1966 was a very speculative period, indeed.
The
period during late 1974 was a world full
of contrasts to that of early 1966. Pessimism
was prevalent. The Dow Jones Industrials
was selling at a P/E ratio of 6 and at
below book value. Some subscribers canceled
their subscriptions of Dow Theory Letter
after Russell's special report on December
20, 1974 - thinking that Russell had clearly
gone out of his mind. Part of that newsletter
is reproduced below:
Now
this is how I view it. I think the odds
are probably better than 50/ 50 that the
Dow and most shares hit a bottom in December
1974. I put this thesis together with
a number of other facts. As you will see
in a later section, the unweighted NYSE
average is now down around 77% from the
high. In 1929-32 the unweighted NYSE average
went 12% further on the downside - to
an 89% loss. I feel that most shares have
now discounted all the forthcoming bad
news, and I am including recession-depression
conditions in 1975. We have been in the
third phase of a great primary bear market.

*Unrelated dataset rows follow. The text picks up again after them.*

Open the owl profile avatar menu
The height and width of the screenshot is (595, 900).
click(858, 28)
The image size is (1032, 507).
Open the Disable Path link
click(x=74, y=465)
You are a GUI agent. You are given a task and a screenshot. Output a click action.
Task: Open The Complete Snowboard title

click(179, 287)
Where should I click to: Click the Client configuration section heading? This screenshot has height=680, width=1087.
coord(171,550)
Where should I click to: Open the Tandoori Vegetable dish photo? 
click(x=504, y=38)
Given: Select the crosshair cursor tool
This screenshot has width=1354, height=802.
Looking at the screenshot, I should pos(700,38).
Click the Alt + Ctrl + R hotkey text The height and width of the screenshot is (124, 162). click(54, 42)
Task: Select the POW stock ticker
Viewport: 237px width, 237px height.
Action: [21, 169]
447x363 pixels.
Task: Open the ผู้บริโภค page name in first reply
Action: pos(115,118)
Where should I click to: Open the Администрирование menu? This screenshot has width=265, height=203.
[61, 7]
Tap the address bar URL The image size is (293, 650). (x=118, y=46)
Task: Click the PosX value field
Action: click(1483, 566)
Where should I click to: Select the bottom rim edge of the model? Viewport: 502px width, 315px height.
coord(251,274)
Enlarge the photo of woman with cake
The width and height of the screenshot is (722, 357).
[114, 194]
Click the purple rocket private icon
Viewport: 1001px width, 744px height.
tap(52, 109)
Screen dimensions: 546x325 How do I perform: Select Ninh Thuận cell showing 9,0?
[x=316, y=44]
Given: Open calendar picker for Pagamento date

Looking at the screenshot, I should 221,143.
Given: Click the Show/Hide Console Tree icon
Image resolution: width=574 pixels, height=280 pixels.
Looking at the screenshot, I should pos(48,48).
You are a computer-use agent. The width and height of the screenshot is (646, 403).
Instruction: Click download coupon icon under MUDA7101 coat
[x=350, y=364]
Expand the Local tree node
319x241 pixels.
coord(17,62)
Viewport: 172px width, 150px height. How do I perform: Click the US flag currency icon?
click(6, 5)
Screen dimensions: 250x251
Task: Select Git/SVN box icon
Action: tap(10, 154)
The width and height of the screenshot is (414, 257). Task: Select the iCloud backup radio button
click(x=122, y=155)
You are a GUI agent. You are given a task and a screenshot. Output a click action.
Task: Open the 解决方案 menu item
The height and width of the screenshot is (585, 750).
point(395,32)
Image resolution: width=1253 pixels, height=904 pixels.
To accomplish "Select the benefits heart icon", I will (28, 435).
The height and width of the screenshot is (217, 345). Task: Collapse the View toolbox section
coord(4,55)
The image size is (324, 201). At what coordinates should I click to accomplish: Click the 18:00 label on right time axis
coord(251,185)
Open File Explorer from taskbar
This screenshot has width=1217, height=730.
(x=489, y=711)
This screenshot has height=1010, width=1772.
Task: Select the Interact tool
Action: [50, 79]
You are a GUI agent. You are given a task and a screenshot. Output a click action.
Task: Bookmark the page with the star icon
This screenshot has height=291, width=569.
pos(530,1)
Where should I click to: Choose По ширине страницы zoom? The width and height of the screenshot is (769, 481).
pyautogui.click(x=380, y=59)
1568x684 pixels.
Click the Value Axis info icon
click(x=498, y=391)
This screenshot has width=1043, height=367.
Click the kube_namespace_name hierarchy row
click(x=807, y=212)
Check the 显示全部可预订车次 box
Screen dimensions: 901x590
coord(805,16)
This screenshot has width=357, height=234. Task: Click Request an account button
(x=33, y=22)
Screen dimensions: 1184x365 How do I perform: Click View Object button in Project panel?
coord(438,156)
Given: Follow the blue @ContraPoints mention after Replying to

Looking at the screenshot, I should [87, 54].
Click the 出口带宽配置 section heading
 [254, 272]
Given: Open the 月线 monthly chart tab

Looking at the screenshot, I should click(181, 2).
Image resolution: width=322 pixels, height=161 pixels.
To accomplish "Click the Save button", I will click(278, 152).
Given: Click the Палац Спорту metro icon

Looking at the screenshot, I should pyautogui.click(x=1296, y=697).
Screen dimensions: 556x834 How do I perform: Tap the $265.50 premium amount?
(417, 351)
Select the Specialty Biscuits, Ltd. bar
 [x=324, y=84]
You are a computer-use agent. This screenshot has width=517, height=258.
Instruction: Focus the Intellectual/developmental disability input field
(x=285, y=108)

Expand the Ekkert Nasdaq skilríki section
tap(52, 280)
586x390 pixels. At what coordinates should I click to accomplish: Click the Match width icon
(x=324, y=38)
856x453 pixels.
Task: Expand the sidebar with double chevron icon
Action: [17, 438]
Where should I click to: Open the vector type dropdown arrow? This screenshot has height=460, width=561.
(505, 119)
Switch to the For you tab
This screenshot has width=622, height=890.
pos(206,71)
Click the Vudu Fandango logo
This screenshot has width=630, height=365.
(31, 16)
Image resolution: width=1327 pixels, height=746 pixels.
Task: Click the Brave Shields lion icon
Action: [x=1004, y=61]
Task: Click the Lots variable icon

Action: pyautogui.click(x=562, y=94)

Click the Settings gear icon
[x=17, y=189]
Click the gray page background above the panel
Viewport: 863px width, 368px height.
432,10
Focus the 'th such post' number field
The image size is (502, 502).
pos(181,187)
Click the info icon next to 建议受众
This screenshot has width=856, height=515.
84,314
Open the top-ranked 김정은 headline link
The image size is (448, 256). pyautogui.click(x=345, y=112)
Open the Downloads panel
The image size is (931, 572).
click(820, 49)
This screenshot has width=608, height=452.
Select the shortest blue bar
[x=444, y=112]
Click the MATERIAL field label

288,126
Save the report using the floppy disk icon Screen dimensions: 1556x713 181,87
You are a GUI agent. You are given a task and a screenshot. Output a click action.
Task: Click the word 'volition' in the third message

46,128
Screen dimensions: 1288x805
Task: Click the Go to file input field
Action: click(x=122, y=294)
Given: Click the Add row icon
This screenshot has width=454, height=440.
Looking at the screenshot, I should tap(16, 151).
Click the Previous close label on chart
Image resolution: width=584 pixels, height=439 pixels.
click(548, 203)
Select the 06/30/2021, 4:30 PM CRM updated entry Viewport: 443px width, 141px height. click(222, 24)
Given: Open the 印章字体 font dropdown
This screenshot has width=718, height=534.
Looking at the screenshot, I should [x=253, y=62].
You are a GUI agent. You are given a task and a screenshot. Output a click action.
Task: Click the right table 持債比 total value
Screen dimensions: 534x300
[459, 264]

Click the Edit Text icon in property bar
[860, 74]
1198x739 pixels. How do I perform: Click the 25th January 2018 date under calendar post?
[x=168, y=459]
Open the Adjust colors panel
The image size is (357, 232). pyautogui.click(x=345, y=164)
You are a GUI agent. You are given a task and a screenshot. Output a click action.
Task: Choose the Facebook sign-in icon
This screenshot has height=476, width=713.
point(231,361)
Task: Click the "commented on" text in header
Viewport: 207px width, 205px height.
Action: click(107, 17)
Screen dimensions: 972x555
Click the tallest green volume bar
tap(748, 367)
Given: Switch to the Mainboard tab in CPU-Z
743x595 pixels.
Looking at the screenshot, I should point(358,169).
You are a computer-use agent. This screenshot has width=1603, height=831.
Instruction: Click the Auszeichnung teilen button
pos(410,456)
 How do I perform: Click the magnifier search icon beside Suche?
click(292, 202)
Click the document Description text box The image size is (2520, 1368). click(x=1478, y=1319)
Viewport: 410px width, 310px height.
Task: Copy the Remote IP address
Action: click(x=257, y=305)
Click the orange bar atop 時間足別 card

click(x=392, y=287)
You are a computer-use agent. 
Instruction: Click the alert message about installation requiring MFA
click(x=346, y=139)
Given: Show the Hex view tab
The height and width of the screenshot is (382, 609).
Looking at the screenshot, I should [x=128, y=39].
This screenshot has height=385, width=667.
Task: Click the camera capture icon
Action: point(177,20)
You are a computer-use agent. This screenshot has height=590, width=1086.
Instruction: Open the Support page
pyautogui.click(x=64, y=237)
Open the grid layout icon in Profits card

We are finally in the zone of "great
values". In many cases, stocks are
selling "below known values".
Here's an interesting statistic: The price/
earnings ratio for the 30-Dow Industrials
is now around 6.0 while the yield on the
Dow is 6.36. This means that the Dow P/E
is below the yield on the Dow. This happened
only once before in the last forty years,
and that was during 1948-50.
Second
item: The Dow is now selling below its
book (or break-up) value. This has not
occurred since 1942. Are these two above
Dow "tests" infallible indications
of the final bottom? Not at all, but they
do indicate that the Dow is sure getting
down there.
There
is no doubt that the 1974 bottom call
was one of the greatest stock market calls
in modern history, right up there with
Hamilton's 1929, Rhea's 1932, and Schaefer's
1949 calls.
Based
on the Dow Theory and his own observations,
he told his subscribers the market was
a "sell" in August 1987, even
though no Dow Theory sell signal has been
triggered at the time (Hamilton and Rhea
has always emphasized that one does not
usually need to wait for a Dow Theory
buy or sell signal to tell one to buy
or sell). That signal, however, was triggered
just days before Black Monday, October
19, 1987, as the Dow Transports confirmed
the Dow Industrials on the downside by
breaking through its preceding secondary
lows on October 15 (such a signal in the
third phase of a primary bull market is
taken to be a primary bear market signal).
Russell
stayed cautiously bullish during the late
1990s. In September 1999, the Dow Theory
generated a primary bear sell signal.
Today, Russell still maintains that we
are in a primary bear market, and that
the market will not bottom until stocks
have reached the point of "great
values" with P/E ratios below 10
and with dividend yields of greater than
5%. At the age of 79, Russell is still
going strong, publishing a market commentary
every Monday to Saturday. You can subscribe
to his Dow Theory Letters at www.dowtheoryletters.com.
The
Dow Theory Today
The
Dow Theory has withstood the test of time
- the latest "proof" being Russell's
primary bear market call based on the
Dow Theory in September 1999. As with
his 1974 primary bull market call, numerous
stock market analysts ignored him, including
some of his own subscribers. Various "trading
systems" come and go, but the Dow
Theory has been a reliable tool for the
trader/investor for over a century - mainly
because the Dow Theory is not a system,
but merely a theory based on the principles
as first developed by Charles Dow, and
which is open to interpretation.
Since
the 1999 primary bear market signal, a
great deal of interest has been revived
in the Dow Theory. However, not a day
goes by without spotting someone who claims
an understanding of Dow Theory but who
actually only has a cursory understanding
at best. More recently, numerous traders
have tried to reduce the Dow Theory to
a "system," where a series of
confirmations of the Dow Jones Industrials
by the Dow Jones Transports (or vice-versa)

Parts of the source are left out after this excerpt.